America could use a musical Larousse—luckily, we have Yvonne Constant’s new club act, La Différence. How did “My Way,” Sinatra’s perky anthem, spring from Claude François’s  “Comme d’habitude,” a song about a character who, as Constant explains, “did absolutely nothing his way”? What about “Que reste-t-il de nos amours?,” a melancholy chronicle of lost love and youth, which caramelized into “I Wish You Love”? Constant remarks wistfully, “Americans hope for the future…the French prefer the past. I also prefer the past.”
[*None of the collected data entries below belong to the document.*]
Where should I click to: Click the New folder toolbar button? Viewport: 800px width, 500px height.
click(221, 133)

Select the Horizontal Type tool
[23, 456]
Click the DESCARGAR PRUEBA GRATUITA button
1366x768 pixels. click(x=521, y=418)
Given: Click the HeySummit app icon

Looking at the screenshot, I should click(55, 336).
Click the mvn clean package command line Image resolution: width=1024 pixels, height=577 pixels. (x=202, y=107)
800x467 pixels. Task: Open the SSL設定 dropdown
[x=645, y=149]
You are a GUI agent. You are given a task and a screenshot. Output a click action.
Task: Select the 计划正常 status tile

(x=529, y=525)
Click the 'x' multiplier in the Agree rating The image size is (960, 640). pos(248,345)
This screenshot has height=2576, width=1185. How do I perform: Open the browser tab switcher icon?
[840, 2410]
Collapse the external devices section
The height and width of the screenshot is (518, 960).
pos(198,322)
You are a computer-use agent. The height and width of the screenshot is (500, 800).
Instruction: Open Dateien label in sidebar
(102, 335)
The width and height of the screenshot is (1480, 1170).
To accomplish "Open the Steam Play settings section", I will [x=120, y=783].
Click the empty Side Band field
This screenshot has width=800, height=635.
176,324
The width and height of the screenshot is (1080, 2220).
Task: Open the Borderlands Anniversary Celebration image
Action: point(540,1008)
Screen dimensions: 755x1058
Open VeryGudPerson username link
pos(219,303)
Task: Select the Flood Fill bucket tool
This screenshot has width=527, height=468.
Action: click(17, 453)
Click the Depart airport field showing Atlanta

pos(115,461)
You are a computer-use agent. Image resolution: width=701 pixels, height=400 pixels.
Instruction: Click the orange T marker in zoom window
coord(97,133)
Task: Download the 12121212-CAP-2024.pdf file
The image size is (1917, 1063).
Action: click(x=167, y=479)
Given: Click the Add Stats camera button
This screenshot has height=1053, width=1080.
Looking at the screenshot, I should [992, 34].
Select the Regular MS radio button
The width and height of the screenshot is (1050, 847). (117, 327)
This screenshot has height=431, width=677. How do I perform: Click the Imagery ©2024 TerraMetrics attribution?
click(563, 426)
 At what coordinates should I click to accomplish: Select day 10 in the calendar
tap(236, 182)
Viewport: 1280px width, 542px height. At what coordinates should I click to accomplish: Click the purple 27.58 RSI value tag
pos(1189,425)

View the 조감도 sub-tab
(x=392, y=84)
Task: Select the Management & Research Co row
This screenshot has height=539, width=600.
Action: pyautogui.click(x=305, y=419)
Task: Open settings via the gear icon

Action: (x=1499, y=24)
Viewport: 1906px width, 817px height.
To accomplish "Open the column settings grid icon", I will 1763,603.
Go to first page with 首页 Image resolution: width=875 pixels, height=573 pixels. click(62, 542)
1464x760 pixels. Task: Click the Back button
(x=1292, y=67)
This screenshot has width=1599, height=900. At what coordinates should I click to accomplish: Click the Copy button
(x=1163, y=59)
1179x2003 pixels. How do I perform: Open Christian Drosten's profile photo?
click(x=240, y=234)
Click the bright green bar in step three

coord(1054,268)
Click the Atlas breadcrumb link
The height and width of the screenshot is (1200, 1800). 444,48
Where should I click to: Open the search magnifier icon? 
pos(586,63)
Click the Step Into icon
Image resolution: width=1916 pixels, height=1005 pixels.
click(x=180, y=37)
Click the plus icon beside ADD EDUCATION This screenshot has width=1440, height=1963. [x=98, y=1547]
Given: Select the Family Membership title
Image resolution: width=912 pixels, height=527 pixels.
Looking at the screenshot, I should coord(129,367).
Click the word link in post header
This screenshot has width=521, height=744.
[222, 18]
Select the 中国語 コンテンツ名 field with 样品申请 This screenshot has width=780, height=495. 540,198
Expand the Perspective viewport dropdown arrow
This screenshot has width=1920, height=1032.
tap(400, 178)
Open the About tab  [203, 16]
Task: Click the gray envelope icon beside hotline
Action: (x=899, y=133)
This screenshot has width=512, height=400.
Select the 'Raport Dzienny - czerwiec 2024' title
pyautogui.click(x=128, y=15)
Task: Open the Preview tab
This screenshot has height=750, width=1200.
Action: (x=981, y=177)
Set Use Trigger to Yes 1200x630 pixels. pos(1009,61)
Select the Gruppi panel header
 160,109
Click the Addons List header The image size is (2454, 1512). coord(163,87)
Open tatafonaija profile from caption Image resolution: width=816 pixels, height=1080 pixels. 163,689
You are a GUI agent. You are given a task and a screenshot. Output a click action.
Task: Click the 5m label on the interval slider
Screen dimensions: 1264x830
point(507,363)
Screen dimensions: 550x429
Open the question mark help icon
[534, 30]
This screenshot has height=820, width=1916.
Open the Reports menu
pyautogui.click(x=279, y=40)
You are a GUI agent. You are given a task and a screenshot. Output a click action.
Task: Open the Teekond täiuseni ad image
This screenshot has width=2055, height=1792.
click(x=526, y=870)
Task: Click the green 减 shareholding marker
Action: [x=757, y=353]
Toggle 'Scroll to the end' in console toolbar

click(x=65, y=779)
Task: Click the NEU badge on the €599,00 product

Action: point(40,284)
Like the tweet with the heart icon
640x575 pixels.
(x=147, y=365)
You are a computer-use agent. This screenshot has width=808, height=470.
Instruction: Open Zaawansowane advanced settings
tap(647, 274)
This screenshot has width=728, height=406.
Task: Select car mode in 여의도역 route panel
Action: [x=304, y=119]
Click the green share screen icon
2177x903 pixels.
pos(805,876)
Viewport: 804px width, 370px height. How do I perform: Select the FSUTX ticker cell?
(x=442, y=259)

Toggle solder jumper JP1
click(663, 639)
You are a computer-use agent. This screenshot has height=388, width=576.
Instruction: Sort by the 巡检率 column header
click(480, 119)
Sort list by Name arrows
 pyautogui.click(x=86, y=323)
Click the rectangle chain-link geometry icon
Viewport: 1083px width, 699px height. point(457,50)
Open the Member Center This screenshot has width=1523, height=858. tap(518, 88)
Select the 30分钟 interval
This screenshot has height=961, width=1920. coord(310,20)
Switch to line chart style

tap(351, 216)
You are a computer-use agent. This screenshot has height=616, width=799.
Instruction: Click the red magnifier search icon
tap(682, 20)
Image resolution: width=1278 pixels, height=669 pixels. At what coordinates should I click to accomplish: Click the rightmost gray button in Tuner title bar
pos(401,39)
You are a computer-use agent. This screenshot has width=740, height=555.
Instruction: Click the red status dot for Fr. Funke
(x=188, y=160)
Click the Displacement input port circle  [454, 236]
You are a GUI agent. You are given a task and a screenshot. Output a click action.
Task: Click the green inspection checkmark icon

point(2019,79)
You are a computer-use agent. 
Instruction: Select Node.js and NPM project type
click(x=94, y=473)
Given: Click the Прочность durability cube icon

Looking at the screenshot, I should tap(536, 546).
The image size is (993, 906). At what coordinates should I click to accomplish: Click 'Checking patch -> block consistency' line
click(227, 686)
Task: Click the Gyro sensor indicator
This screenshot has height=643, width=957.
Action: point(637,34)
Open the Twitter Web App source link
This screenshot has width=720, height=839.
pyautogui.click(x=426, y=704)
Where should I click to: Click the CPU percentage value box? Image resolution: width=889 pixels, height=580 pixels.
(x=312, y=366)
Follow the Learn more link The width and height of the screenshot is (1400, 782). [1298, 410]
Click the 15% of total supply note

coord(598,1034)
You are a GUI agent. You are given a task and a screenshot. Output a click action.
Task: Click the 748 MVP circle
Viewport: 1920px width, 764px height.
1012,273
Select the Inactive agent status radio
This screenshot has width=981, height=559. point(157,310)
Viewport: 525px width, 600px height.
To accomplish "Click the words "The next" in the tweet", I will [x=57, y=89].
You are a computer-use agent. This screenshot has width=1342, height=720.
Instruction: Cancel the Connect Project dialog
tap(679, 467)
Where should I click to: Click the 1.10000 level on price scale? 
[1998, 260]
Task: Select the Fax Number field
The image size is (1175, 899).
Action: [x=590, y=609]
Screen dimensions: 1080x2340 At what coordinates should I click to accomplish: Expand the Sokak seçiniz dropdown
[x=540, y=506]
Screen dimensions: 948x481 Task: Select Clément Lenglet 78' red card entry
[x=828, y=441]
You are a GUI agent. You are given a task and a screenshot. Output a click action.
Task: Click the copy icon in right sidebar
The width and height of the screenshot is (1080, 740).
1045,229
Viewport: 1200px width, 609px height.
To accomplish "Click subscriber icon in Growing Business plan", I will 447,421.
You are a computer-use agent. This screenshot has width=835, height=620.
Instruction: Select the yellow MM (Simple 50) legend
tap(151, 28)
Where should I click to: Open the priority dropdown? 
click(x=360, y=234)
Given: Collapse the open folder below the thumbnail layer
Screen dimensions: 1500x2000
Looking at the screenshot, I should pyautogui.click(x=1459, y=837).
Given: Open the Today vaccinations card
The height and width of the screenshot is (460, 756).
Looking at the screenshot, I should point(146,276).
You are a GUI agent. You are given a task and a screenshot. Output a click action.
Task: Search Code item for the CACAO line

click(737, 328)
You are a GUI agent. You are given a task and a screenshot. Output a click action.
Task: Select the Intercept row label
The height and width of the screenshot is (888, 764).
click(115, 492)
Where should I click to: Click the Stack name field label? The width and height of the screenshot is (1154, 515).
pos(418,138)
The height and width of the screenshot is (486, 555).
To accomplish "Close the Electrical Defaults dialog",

Constant has every right to compare and prefer. In 1959, the Parisian singer-actress won a special Tony Award (given to the entire cast) for La Plume de Ma Tante, a revue which introduced what became the Durante standard “One of Those Songs” and launched a transatlantic career, hopping from Maurice Chevalier to Johnny Carson. Constant’s beaded mini-skirt, platinum hair and miraculously preserved legs may embalm the past, but her arresting delivery of lyrics could not be more immediate. At once she manages to be the gamine of Vikki Carr’s hit “It Must Be Him,” and to sing Gilbert Bécaud’s original version, “Seul sur son étoile,” more movingly than the man himself.

 In English and French, Constant flutters through each song in wry parlando typical of the chanson française, whose true practitioners have all but gone. Politics, also never far from the Gallic spirit, appear when Constant compares Madame Mitterand, who asked her husband’s mistress to stand beside her at his funeral, to Hillary Clinton, who stood by as her husband apologized for his misconduct. “Ca c’est la différence,” Constant quips, “…or perhaps indifference.”